プロパガンダ放送で流されている、艦娘による軍楽隊と大勢の市民に見送られて大型輸送船で出撃していくような光景とは無縁の、こじんまりとした出陣。
「オーライ、オーライ、はい、天龍ちゃんストップ」
龍田の誘導で、4トントラックのクレーンを天龍が操作し、水面に立つ大和に46cm三連装砲装備の背負い式艤装を受け渡す。
「装着しました。フックを外しまーす!」
「おーう、念のため引き揚げる前に離れてくれよ!」
クレーン付の中型トラックは、大規模作戦遂行のために国道沿いのガソリンスタンドから借りてきた。
いつもの鎮守府の軽トラックに積んでいる貧弱なミニクレーンでは、戦艦級の艤装の上げ下げには時間がかかってしまい、大戦力での連続出撃には不便なのだ。

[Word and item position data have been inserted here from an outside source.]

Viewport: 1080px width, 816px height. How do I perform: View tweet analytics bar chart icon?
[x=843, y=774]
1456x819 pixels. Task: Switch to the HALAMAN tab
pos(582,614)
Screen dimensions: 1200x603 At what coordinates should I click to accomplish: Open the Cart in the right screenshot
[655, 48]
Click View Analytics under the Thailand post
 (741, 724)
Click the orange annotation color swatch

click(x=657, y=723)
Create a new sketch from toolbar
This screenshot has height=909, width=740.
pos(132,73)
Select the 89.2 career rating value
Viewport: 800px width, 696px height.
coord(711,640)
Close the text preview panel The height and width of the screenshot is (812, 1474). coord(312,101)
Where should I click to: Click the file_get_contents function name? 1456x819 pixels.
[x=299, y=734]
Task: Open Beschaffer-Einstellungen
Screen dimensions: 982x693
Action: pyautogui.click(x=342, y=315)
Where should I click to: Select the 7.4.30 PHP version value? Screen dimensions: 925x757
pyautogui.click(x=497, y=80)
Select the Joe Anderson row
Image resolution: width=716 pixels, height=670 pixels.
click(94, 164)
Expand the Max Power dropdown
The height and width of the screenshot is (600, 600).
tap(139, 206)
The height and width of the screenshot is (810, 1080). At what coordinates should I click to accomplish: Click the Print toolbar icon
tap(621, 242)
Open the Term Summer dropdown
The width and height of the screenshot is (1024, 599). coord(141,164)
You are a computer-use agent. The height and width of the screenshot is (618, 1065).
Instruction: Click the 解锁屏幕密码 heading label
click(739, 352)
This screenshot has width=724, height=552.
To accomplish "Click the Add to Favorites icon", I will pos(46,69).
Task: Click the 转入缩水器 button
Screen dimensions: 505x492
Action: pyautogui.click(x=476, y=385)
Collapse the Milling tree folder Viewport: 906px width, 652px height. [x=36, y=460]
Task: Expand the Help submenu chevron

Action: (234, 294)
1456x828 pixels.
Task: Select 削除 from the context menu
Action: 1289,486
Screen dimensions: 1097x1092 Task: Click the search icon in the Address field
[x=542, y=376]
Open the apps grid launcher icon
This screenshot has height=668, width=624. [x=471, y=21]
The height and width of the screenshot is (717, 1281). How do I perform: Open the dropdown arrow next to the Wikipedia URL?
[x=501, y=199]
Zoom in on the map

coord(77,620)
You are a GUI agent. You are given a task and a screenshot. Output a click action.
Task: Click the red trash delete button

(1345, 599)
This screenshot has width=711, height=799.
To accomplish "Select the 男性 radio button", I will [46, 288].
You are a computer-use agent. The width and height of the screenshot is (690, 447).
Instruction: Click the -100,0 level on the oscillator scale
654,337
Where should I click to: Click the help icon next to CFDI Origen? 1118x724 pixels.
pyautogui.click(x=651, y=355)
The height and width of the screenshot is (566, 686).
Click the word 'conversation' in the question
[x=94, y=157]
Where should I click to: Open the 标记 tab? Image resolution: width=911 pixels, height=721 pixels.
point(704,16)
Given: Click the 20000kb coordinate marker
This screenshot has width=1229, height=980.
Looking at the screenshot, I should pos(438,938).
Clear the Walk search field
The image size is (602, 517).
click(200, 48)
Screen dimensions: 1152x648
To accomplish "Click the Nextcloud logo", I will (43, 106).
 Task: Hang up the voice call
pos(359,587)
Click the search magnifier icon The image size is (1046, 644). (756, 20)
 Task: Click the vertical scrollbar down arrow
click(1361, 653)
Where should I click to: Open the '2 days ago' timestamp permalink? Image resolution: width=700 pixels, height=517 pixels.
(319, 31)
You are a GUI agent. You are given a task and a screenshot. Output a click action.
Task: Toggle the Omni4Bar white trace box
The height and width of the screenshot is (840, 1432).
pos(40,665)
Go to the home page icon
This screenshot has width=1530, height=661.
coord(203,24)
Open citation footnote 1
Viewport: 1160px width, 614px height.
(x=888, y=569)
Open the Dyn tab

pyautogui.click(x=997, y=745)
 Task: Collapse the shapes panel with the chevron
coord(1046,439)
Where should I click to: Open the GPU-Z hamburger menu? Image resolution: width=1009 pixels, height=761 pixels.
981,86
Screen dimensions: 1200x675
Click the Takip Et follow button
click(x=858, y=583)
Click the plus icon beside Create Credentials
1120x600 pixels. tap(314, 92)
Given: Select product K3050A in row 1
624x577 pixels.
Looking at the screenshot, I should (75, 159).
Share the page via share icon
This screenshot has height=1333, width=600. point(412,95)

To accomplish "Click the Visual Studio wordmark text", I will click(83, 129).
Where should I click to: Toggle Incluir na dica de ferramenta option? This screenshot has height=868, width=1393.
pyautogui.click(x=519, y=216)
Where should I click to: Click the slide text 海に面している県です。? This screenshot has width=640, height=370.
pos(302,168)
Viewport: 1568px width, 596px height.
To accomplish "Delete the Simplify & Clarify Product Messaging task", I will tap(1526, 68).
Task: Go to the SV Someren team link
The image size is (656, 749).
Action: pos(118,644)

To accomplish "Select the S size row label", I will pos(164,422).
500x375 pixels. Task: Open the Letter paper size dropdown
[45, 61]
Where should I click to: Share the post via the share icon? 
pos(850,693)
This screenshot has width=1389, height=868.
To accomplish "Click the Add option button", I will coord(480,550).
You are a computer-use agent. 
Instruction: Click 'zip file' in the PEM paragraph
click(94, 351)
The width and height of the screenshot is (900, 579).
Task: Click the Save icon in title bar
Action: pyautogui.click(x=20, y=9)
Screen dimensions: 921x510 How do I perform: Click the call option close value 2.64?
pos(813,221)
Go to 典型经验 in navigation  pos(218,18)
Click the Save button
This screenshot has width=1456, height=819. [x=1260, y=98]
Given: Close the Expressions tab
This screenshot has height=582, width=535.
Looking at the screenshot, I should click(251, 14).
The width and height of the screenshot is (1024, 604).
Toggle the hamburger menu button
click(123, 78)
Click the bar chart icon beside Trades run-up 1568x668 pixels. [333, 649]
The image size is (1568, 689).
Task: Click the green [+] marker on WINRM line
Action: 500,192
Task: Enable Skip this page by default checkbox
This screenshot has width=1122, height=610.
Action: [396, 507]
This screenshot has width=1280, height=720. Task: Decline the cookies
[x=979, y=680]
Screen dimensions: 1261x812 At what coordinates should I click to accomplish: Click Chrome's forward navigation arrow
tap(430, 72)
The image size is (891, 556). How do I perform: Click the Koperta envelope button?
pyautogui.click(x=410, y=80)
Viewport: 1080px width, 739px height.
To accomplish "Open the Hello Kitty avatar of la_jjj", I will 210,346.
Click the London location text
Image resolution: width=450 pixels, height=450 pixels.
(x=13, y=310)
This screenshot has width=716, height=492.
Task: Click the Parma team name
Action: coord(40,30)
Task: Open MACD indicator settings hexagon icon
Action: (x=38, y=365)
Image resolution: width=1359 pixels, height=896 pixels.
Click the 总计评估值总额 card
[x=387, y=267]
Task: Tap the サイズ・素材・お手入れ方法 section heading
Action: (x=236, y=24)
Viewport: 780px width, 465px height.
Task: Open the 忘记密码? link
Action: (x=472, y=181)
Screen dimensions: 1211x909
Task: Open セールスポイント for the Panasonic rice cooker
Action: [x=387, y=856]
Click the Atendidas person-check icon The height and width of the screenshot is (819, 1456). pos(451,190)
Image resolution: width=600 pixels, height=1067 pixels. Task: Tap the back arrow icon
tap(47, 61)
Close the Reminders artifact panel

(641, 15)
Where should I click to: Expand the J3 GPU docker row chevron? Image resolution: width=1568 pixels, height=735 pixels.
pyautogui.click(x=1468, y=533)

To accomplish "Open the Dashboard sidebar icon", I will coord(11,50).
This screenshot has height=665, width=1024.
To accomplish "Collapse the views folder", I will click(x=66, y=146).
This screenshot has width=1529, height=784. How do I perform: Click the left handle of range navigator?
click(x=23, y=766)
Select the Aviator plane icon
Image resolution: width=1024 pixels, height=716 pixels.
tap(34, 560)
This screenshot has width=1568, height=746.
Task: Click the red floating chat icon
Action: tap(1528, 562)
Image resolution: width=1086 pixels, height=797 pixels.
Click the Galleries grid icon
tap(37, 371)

「えー、今回の出撃にあたり、有限会社○○牧場様より黒毛和牛50kg、農事組合法人△△△様よりコシヒカリ米1俵の御献納をいただきました」
提督の言葉に合わせて、「報國」と書かれた桐箱を龍田が掲げて中身を見せる。
細かいサシの入った見事な霜降り肉に、出撃前の艦娘たちから歓声が上がる。
「夕飯はこれを使って牛丼にするよ」
「やったね、提督! 明日はホームランだ!」
提督の牛丼宣言に、最上が牛丼チェーンの古いCMキャッチコピーを叫ぶ。
「最上、艦隊の状況をしっかり見て、損傷が激しい子がいたら撤退させてね。戦力は、基地航空隊の支援で十分足りるから、無理する必要はないよ」
「はーい! 任せてよ、提督!」
艦隊司令部施設を搭載した最上を旗艦に、羽黒、飛龍、蒼龍、千歳、航空艤装に切り替えて前海域に続けて出撃する鈴谷が、第一艦隊を形成する。
第二艦隊には、由良、古鷹、吹雪、照月、綾波、プリンツ・オイゲン。
吹雪には大破艦が出た場合、それを護衛して戦場を離脱する役目が課せられているように、それぞれに先制雷撃や対空射撃、
前衛支援艦隊は、金剛、榛名、大和、雲龍、夕雲、秋雲。
火力とともに、キラキラ具合で選考した絶好調のメンバーだ。
特に昨夜提督は金剛型の部屋に泊まったのでラブがバーニングしているし、秋雲も有明海域への遠征で持ち帰った戦利品により限界突破でキラキラしている。
向かう先はソコトラ島南方、アデン湾の橋頭堡を撃破するためにソマリアから北上中の、空母夏鬼が率いる機動部隊群の迎撃が目的だ。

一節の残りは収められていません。